**Exercise objective:** Drop every picture, then transcribe the remaining data exactly.

Dataset items:
★ ★ ★ ★ ★
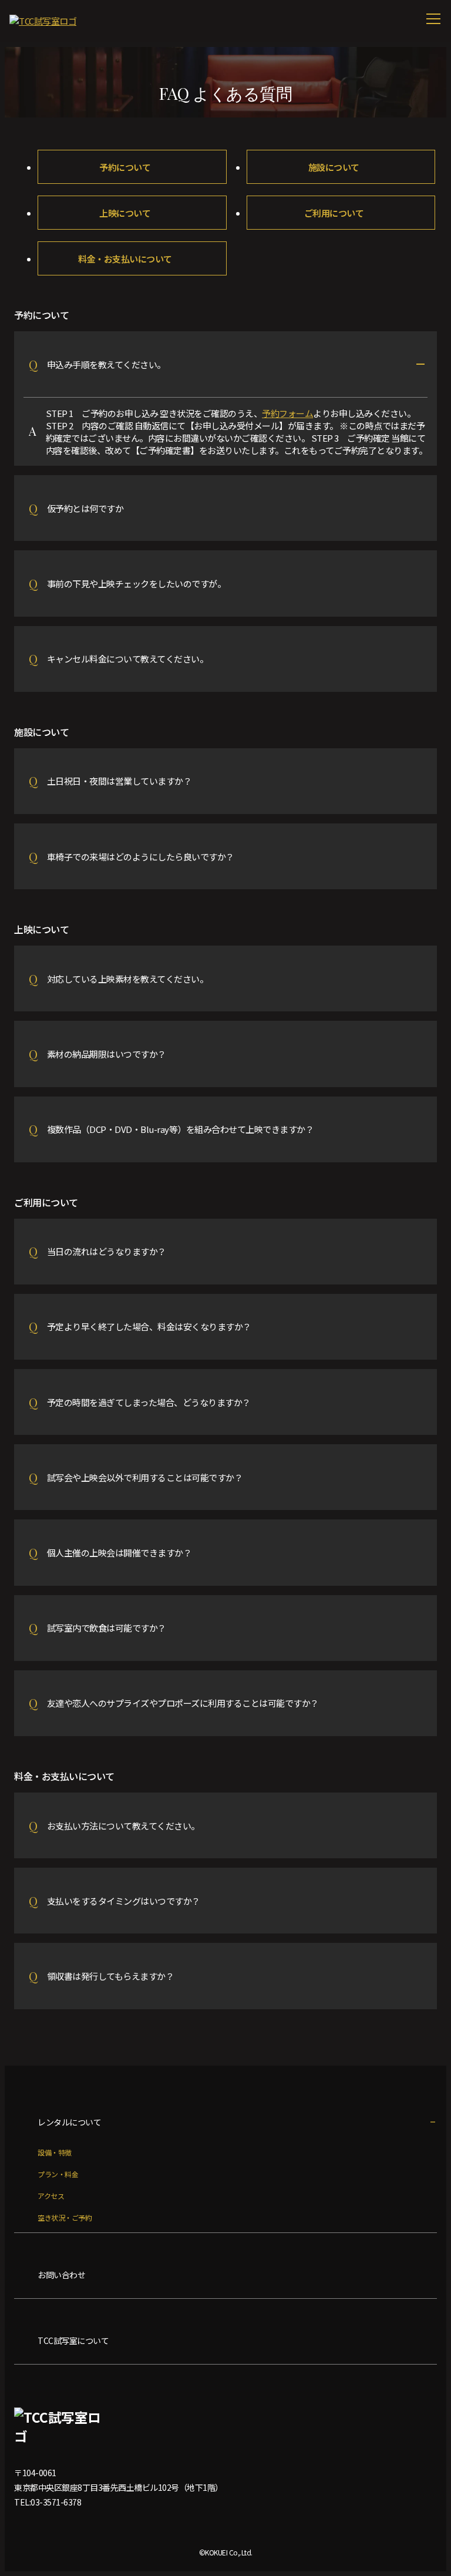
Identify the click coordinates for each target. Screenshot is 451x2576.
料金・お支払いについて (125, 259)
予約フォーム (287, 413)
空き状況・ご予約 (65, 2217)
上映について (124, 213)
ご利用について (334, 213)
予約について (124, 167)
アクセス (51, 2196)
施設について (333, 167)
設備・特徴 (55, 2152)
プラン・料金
★ ★ ★ ★ ★
**Task response:**
Identify the click coordinates for each target. Screenshot is 451x2576.
料金・お支払いについて (125, 259)
予約フォーム (287, 413)
空き状況・ご予約 (65, 2217)
上映について (124, 213)
ご利用について (334, 213)
予約について (124, 167)
アクセス (51, 2196)
施設について (333, 167)
設備・特徴 (55, 2152)
プラン・料金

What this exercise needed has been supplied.